A n-body simulation.

Subject

Science

Comments

by <>  (2010-Sep-03 7:42 EDT)

I really like this one. Strangely it runs much faster in full-screen. More description would be helpful here as well.

 

by <>  (2010-Sep-03 7:42 EDT)

This project is a wonderful way to play with the gravitational attraction between two bodies. The longer you watch, the more interesting it gets. I like the fact that you can add extra siblings. I think that brief instructions on how to make a sibling would be helpful for those people who might not know.

 

by <>  (2010-Sep-03 7:42 EDT)

Come to think of it, this one should be kept in the old (wrong) form and I should have another one to show the difference. I'll revert this to an old version and make a new one.

 

by <>  (2010-Sep-03 7:42 EDT)

Ah, Randy, you're absolutely right and I was absolutely wrong. It was doing 1/r, not 1/r^2. I fixed it and uploaded a new version. This one now goes in relatively accurate elliptical orbits. Pretty cool and I regain faith in Etoys^^;

I'd stand by my statement on "fake"-ness, though. The unphysical slingshot effects is more prominent (as two objects get closer, the pull is even stronger, and at the next time step they are separated way too much to compensate it). But it could be used to explain the math behind physics. Or, explaining Kepler's law would be possible.

 

by <>  (2010-Sep-03 7:42 EDT)

Hi, Randy,

It I think is doing 1/r squared. "calc inner" script squares the diff in X and diff in Y and add them to divide the product of masses. and two smaller bodies are interacting each other. Shrink the big object by the yellow handle, and then adjust the simulation by changing the "coeff" (which is essentially "G"; if you shrink one, probably you should make coeff bigger). You can make siblings and can see each body are affecting each other.

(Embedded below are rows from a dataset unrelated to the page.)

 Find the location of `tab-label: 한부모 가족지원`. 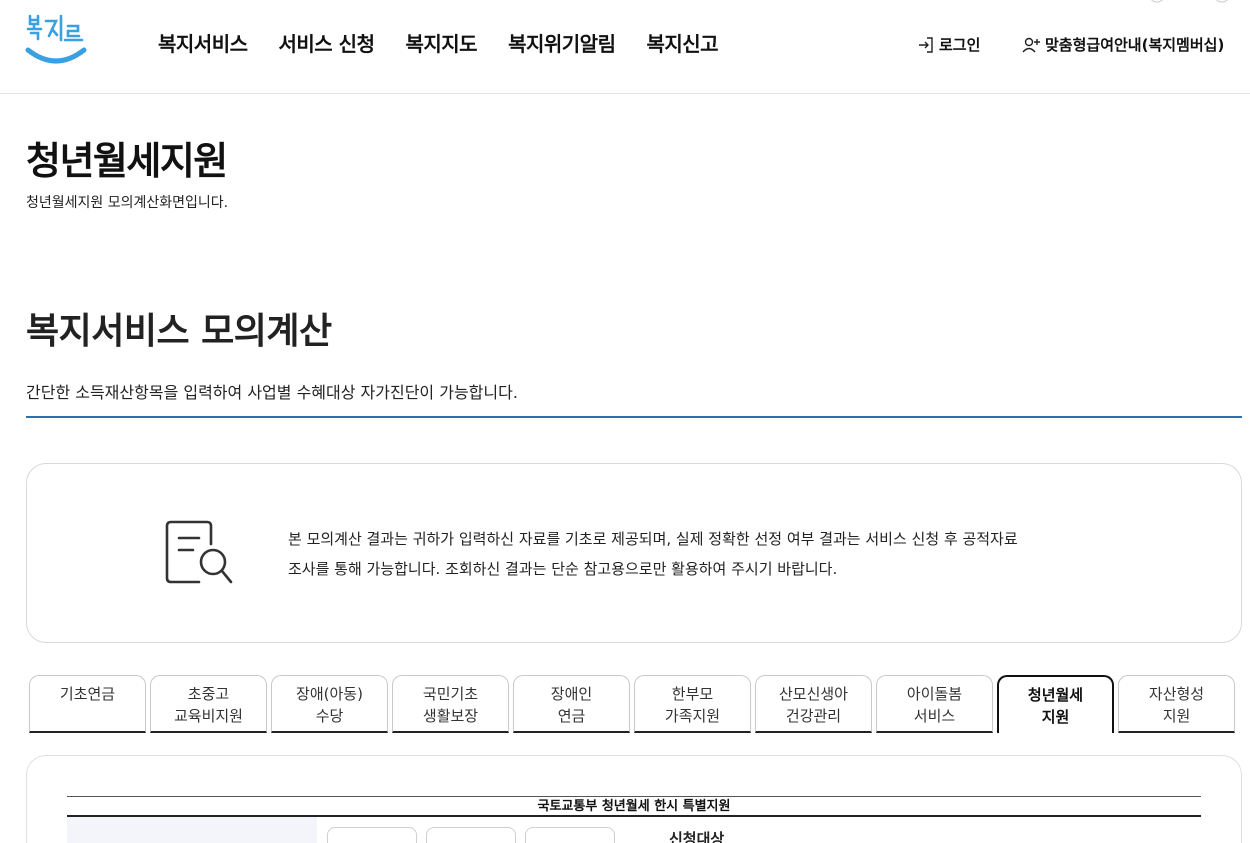

tab-label: 한부모 가족지원 is located at coordinates (692, 705).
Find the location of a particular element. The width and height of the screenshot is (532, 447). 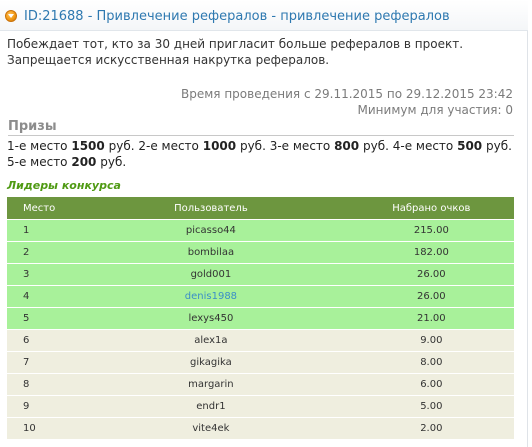

table-row: 6 alex1a 9.00 is located at coordinates (260, 340).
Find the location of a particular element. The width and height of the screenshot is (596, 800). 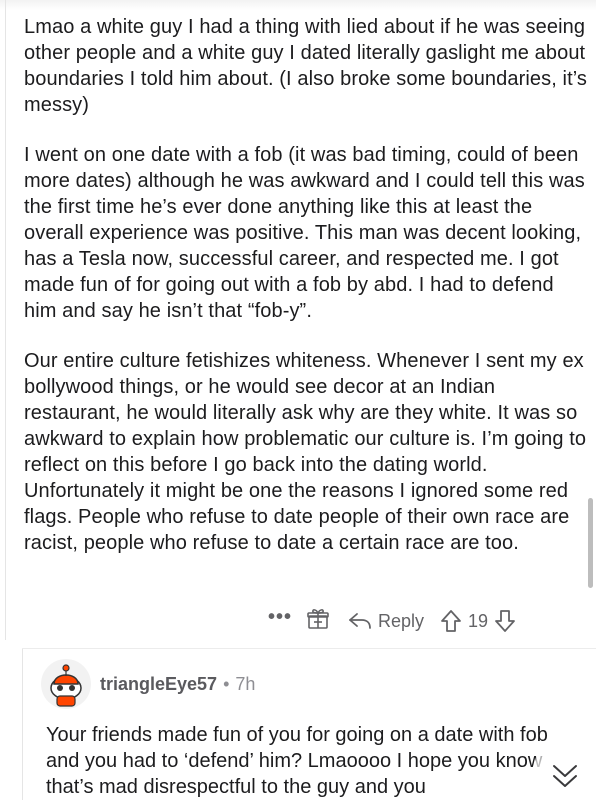

reply-header: triangleEye57 • 7h is located at coordinates (148, 684).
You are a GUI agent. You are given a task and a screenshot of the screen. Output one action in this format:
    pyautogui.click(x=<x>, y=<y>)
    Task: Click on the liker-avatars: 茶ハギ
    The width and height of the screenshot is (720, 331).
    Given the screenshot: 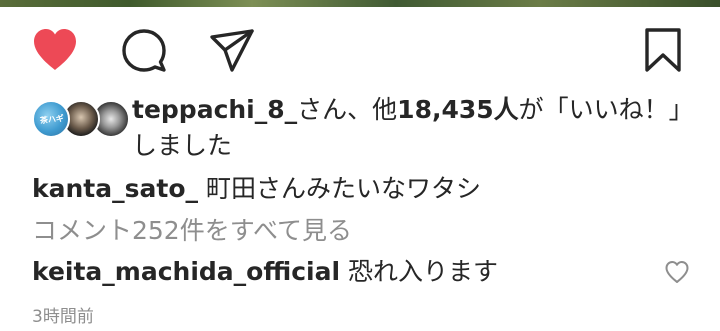 What is the action you would take?
    pyautogui.click(x=82, y=119)
    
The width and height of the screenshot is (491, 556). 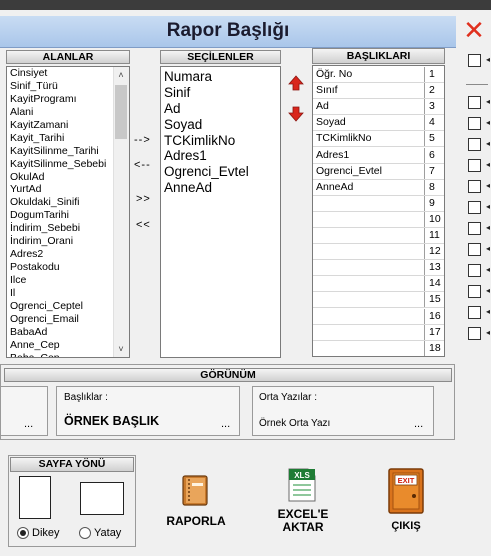 I want to click on secilenler-item: Soyad, so click(x=220, y=125).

Two body problem is failing because the time step is too coerce (I think...) Just make it to a two body problem, and open their viewers to set a large one's location at 0, 0, and set its speed to 0,0. Then for the smaller one, give a perpendicular speed. It should go in an elliptical orbit but make a regular but flower-like trajectory.

Fake as it is. ("simulation" means "fake", after all^^;) This simple constant time-step implementation causes unphysical sling-shot effects quite often, and it seems to me that the total energy in the system increases.

Thank you so much for the comment!

 

by <>  (2010-Sep-03 7:42 EDT)

Very intricate scripts. As far as I can determine the two smaller bodies don't interact with each other and the simulation is following 1/r law instead of Newton's 1/rsquared law. Maybe that is why your 2body problem failed. Is this why you call it "fake"? This could easily be changed if my observation is correct, but I could be missing something.

Nbody to physicists has a specific meaning, so it might be better to change the name unless you make it a true nbody simulation.

Clever use of Kedame.

 

by <>  (2010-Sep-03 7:42 EDT)

I tried a few more things by making a two-body simulation, and it is *not* clearly doing a good job. The perigee and apogee shift way too much. As I put "fake physics" as its tag, this kind of simulation can be dangerous for real physics...

 

by <>  (2010-Sep-03 7:42 EDT)

Very, very cool enhancements! I cranked up the project points :-)

Here's another idea for another project based off of this one:

Can you simulate the masses of our solar system? Anchoring the sun and showing the "orbits" of the planets. Not to precisely mimic our solar system orbital mechanics, but just the relative masses...

 

by <>  (2010-Sep-03 7:42 EDT)

Thank you jon,

I wanted to have the mass variation going when I made it. I revisited it and made it work and re-publish the project.

 

by <>  (2010-Sep-03 7:42 EDT)

Would be nice to add some visual effects, colors, different shapes and sizes to reflect different mass. For others, a good reference is here and here

 

by <>  (2010-Sep-03 7:42 EDT)

Thank you for the comments. I'd like to know what you meant by "real world application"...

 

by <>  (2010-Sep-03 7:42 EDT)

Rather mesmerizing in effect and intriguing in implementation.

Perhaps a later version of this would include some explanation of the mathematics or at least the computations behind this.

Also there's quite of bit of clever etoys know-how going on here, which people might want to study but which might benefit from some accompanying narrative.

Very cool project!

 

by <>  (2010-Sep-03 7:42 EDT)

High marks for technical merit, but maybe more description or possible real world application would help.

 

by <>  (2010-Sep-03 7:42 EDT)

(Yes, I cannot see other comments once I logged in.)

I think this one doesn't deserve to be featured. The others, "better nbody" and/or "3body" may be good but this one is just showing my learning curve and wrong simulation.